Reviews.org has an extensive review of Metro Fibernet that is generally favorable, but cautions that the low prices are promotional, and will rise over time.

“Metronet’s prices look like a dream come true,” according to the Reviews.com article. “We rarely see gig speeds priced this low, and even the prices for the 100, 200, and 500 Mbps plans are decent.

“Plus, those low prices come with a few perks:

“Metronet internet is fully fiber all the way to your house, meaning your download speeds should be more reliable. (And your upload speeds too.)

“You get unlimited data, so no more data overage charges or warnings.”

What makes 100 percent fiber so special?

According to Metronet, the answer is bandwidth. “A fiber-optic network uses tiny strands of glass, each as thin as a hair, to transmit beams of light over great distances. Those beams carry unprecedented amounts of data—much more than cable or DSL—directly to homes and businesses.”

The city of New Bern actually has little involvement in Metro Fibernet’s expansion. It was part of that company’s expansion plan and appears to be unrelated to recent efforts by City Hall to find a competitor to Suddenlink.

Suddenlink will remain the sole provider of cable TV services in New Bern, but with the advent of streaming services, cable TV is no longer the only option for high-speed internet.

That opens a window for other services to tap into the New Bern market — with or without approval from City Hall.
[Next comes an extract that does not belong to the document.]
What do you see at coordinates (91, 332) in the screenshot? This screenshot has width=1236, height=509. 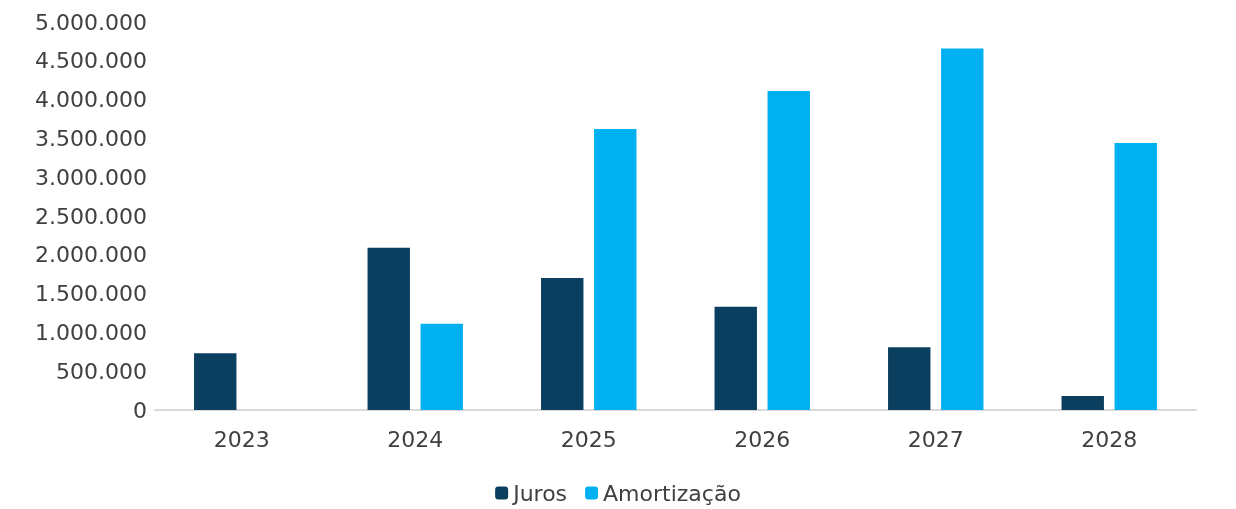 I see `y-tick-label: 1.000.000` at bounding box center [91, 332].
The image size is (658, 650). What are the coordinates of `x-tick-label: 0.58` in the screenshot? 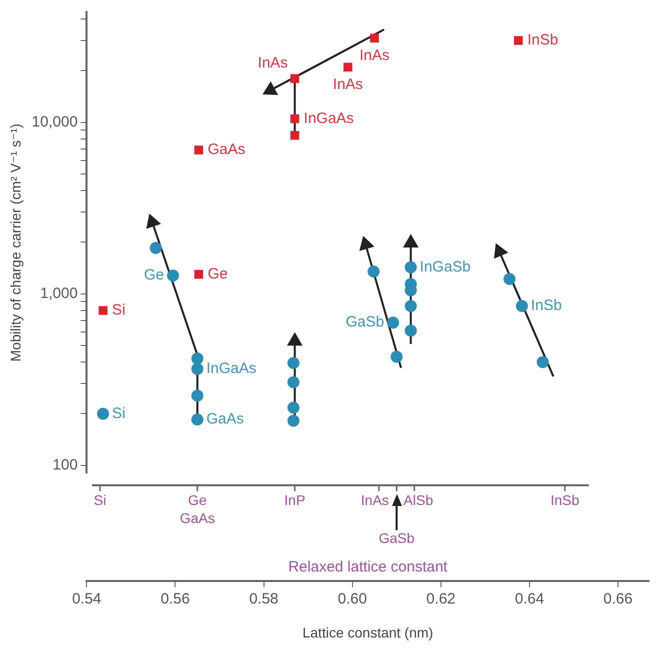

What MetroNet has proposed is entry into the New Bern market, with five free connections that City Hall can do with as it pleases, in exchange for a streamlined permit approval of infrastructure and city assistance when city infrastructure is required.

The Board of Aldermen, on a unanimous vote during a special meeting this morning, authorized City Manager Mark Stephens to negotiate and execute an agreement with Metronet for an FTTP (fiber to the premises) network.

Few details were provided by either Metronet or City Hall other than the resolution passed by the board, and requests for more information have not yet been answered. During discussions at today’s meeting, city officials admitted that the city would have little control over the rollout of the new service, and that some areas of the city could be bypassed entirely.

In Fayetteville, where Metronet started rolling out services in January, it included the neighboring cities of Vander, Eastover, Hope Mills, and Raeford, so it could be that the company could add Trent Woods, River Bend, the James City area, and maybe even Bridgeton, Fairfield Harbour, and Vanceboro.

Or maybe not.

The only thing that was specifically mentioned was that service would be provided to the Stanley White Recreation Center, once it is rebuilt, presumably at the corner of Neuse Boulevard and Third Avenue.

New Bern Mayor Dana Outlaw lauded the development, saying it is a major step toward the city’s future. The rest of what he said was hard to hear via Facebook Live, but it was probably similar to what Greenville Mayor P.J. Connelly said when his city was approached by Metronet.

“This announcement is a game-changer for the City of Greenville,” Connelly was quoted by WITN News Channel 7. “As our city continues to grow, it is vital that we are able to provide fast, reliable, and affordable fiber optic options. At no time has that been more apparent than during the COVID-19 pandemic as virtual learning and remote work made the need for increased broadband access even more apparent. Metronet’s high-speed fiber internet will increase technological capabilities for residents and businesses throughout the city and help Greenville thrive for years to come.”

Nothing was said about a timeline for the rollout in New Bern. The rollout in Greenville was set for spring 2021 — now.